How Opioids Are Scheduled
The DEA classifies most prescription opioids as Schedule II controlled substances, meaning they have legitimate medical uses but carry a high potential for misuse and dependence. This group includes morphine, oxycodone, hydrocodone, fentanyl, methadone, hydromorphone, oxymorphone, and meperidine. Products containing lower amounts of codeine (such as Tylenol with Codeine) and buprenorphine (Suboxone) are classified as Schedule III, reflecting a somewhat lower risk profile. Heroin sits in Schedule I, reserved for substances with no accepted medical use and a high potential for misuse.
Illicit and Emerging Synthetic Opioids
Beyond heroin and illegally manufactured fentanyl, newer synthetic opioids are appearing in the street drug supply.
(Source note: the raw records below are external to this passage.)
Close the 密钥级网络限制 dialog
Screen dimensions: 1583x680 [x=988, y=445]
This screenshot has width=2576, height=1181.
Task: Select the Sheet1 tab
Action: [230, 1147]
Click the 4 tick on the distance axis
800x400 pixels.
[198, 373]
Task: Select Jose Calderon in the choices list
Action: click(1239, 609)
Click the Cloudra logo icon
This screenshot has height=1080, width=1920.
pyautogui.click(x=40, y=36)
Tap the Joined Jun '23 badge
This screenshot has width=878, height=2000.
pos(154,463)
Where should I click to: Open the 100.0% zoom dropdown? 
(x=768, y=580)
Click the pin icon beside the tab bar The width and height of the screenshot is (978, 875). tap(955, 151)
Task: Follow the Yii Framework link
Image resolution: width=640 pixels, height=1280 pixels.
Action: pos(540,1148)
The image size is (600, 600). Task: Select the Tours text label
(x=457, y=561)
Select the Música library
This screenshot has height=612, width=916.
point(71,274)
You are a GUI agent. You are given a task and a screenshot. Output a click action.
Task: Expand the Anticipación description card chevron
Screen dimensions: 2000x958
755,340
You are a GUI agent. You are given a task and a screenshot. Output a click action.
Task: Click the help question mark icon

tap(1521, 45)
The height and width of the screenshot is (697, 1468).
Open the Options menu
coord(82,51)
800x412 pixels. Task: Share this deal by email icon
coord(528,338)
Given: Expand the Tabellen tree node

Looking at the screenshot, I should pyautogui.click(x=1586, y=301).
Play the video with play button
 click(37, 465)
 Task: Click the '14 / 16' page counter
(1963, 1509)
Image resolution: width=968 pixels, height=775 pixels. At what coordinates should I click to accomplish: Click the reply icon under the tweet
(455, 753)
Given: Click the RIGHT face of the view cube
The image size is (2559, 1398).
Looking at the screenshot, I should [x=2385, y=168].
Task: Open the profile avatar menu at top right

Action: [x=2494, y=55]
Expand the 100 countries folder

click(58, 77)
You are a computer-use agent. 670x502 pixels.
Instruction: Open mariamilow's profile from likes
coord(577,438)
Carfentanil, a fentanyl analog originally developed for tranquilizing large animals, is thousands of times more potent than morphine and has been linked to clusters of overdose deaths. Other lab-created compounds like U-47700 and AH-7921 have surfaced in toxicology reports over the past decade.
The latest class raising concern is the nitazenes. Originally synthesized in the 1950s, these compounds began reappearing in the illicit supply around 2019. As of January 2024, forensic labs had identified at least 20 unique nitazene variants, including isotonitazene, metonitazene, and etonitazene. Some have been found pressed into counterfeit oxycodone tablets, making them especially dangerous for people who believe they’re taking a standard prescription pill. Nitazenes can be significantly more potent than fentanyl, and their rapid spread across North America and Europe has become a growing public health concern.
Common Side Effects Across All Opioids
Regardless of whether an opioid is natural, semi-synthetic, or fully synthetic, the drugs share a core set of side effects because they all act on the same receptors. Drowsiness, dizziness, nausea, vomiting, and constipation are the most common. Slowed breathing is the most dangerous, and it is the mechanism behind fatal overdoses. The risk of slowed breathing increases sharply when opioids are combined with alcohol, sedatives, or other drugs that depress the central nervous system.
Tolerance develops with regular use, meaning higher doses become necessary to achieve the same effect. Physical dependence can follow, producing withdrawal symptoms like muscle aches, insomnia, and intense cravings when the drug is reduced or stopped. These properties are shared across the entire class, from codeine at the milder end to fentanyl and nitazenes at the extreme.